Susan Boyle performed her world famous Britain’s Got Talent audition here, and on the 8th of March 2010, the Clyde Auditorium or the Armadillo as it is more affectionately known was home to the official unveiling of the new English and Gaelic branding of the 20th Commonwealth Games.
This is the first time a Games logo has been produced in a language other than English, however given the importance of Gaelic to Scotland (it is still the mother tongue to at least 60,000 Scots) and the diaspora of Scots throughout the Commonwealth it was important that this be recognised.
The process to create the official brand was launched at Glasgow School of Art back in June 2009.
66 agencies in total, including 4 of the world’s top media groups all registered their interest. Whilst half of the agencies were Scotland based, it was Glasgow agency Marque Creative that was finally appointed to develop the official brand of the 20th Commonwealth Games.
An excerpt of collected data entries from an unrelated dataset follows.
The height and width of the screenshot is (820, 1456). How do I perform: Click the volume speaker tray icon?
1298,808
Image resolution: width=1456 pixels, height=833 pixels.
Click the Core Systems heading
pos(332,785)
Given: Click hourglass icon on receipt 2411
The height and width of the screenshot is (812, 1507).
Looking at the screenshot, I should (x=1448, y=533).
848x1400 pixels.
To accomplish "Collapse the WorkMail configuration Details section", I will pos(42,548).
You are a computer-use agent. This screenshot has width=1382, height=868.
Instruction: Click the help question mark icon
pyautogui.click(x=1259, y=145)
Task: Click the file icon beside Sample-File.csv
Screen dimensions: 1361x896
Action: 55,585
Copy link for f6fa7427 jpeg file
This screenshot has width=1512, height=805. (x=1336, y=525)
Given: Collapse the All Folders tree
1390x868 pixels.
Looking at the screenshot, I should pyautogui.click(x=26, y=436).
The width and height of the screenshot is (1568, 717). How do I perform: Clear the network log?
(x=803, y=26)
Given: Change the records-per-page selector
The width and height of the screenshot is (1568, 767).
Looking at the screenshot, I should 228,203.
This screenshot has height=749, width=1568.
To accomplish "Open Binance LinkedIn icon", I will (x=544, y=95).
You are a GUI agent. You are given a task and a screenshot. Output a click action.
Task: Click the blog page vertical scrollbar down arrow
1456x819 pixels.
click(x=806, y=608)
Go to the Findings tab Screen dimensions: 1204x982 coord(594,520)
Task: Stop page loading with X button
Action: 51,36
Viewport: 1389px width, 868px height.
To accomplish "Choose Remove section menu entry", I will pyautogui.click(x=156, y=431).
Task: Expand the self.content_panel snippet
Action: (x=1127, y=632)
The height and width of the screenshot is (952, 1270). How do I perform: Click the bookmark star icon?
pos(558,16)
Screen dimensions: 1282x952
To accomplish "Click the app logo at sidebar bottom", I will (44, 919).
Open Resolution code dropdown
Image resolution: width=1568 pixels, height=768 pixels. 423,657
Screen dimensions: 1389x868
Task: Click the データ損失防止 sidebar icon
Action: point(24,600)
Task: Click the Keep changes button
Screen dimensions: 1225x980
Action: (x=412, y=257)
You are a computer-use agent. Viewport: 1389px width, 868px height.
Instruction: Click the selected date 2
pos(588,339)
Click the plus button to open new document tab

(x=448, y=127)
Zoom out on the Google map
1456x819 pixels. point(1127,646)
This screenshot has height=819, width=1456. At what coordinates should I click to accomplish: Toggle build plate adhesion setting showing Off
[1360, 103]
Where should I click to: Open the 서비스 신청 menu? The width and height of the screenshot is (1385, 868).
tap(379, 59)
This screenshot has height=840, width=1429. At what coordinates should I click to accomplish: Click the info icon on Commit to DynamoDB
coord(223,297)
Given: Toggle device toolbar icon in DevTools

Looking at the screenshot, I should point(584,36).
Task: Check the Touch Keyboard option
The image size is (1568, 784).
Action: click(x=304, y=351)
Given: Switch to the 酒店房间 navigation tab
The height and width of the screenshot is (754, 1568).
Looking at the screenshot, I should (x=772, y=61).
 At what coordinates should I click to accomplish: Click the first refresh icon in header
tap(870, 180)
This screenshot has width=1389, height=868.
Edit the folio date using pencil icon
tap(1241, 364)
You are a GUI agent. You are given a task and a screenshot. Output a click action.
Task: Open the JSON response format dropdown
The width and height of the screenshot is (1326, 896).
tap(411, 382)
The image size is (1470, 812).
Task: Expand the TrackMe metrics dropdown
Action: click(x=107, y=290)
Taking into account the brand values and personality they arrived at a creative brief which was Time, Data and Measurement. As the 20th Games, it was significant and fitting to celebrate this point in time.
So they looked at the key numbers:
• 20th Games
• 17 Sports
• 11 Days
• 1 City
Each of the 4 concentric circles within the logo represents these individual factors.
The official “True Red” full circle is for the 20th Games, the next ring in “Triumph Yellow” represents the number of sports and is exactly 17/20ths of the full circle, the Games which will be held over 11 days are represented by the “Heritage Blue” circle which makes up 11/20th of the full circle and at the heart of it all the “Green” G which represents Glasgow, the host city, which in Gaelic literally translates to “Dear Green Place”. There are strict guidelines around a Commonwealth Games logo and this colour of Green is a first for a Games logo, which had to be approved by the Commonwealth Games Officials.
At a cost of £95,000 and like many city’s before her, Glasgow’s Games branding was always going to be a hot topic. Early feedback is positive, whether it is because the branding was created by a Glasgow based company, or simply it has all the right colours (if you know what we mean), there is no denying the city now has a strong brand identity, which will be ubiquitous on the run up to the Games in 2014.